Task requirements: Return all of the lines below exactly as they are.

(Supplied data Opens)

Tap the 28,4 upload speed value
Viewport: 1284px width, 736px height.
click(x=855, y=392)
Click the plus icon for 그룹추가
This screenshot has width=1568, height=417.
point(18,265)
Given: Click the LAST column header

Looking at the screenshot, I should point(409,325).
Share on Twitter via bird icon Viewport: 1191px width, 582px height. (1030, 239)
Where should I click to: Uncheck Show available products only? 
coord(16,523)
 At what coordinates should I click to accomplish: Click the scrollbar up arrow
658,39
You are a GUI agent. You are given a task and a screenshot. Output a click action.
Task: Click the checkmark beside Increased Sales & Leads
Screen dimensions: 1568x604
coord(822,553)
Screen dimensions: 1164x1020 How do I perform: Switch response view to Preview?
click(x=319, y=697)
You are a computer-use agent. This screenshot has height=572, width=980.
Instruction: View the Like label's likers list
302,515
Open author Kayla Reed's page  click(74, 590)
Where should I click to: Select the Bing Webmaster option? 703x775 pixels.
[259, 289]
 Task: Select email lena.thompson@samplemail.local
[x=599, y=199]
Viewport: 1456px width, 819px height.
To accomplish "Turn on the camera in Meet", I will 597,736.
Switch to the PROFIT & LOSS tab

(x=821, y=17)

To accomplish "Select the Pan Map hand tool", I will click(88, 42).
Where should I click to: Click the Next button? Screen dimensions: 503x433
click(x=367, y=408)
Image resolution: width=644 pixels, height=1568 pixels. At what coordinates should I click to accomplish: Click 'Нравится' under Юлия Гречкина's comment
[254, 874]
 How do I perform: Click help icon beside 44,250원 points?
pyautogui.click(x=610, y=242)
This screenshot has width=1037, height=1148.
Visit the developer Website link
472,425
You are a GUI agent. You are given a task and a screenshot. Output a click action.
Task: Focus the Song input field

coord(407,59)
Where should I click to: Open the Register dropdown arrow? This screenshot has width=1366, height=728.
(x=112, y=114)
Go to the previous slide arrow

(Supplied data Closes)

Answer space:
Tap the 28,4 upload speed value
Viewport: 1284px width, 736px height.
click(x=855, y=392)
Click the plus icon for 그룹추가
This screenshot has width=1568, height=417.
point(18,265)
Given: Click the LAST column header

Looking at the screenshot, I should point(409,325).
Share on Twitter via bird icon Viewport: 1191px width, 582px height. (1030, 239)
Where should I click to: Uncheck Show available products only? 
coord(16,523)
 At what coordinates should I click to accomplish: Click the scrollbar up arrow
658,39
You are a GUI agent. You are given a task and a screenshot. Output a click action.
Task: Click the checkmark beside Increased Sales & Leads
Screen dimensions: 1568x604
coord(822,553)
Screen dimensions: 1164x1020 How do I perform: Switch response view to Preview?
click(x=319, y=697)
You are a computer-use agent. This screenshot has height=572, width=980.
Instruction: View the Like label's likers list
302,515
Open author Kayla Reed's page  click(74, 590)
Where should I click to: Select the Bing Webmaster option? 703x775 pixels.
[259, 289]
 Task: Select email lena.thompson@samplemail.local
[x=599, y=199]
Viewport: 1456px width, 819px height.
To accomplish "Turn on the camera in Meet", I will 597,736.
Switch to the PROFIT & LOSS tab

(x=821, y=17)

To accomplish "Select the Pan Map hand tool", I will click(88, 42).
Where should I click to: Click the Next button? Screen dimensions: 503x433
click(x=367, y=408)
Image resolution: width=644 pixels, height=1568 pixels. At what coordinates should I click to accomplish: Click 'Нравится' under Юлия Гречкина's comment
[254, 874]
 How do I perform: Click help icon beside 44,250원 points?
pyautogui.click(x=610, y=242)
This screenshot has width=1037, height=1148.
Visit the developer Website link
472,425
You are a GUI agent. You are given a task and a screenshot. Output a click action.
Task: Focus the Song input field

coord(407,59)
Where should I click to: Open the Register dropdown arrow? This screenshot has width=1366, height=728.
(x=112, y=114)
Go to the previous slide arrow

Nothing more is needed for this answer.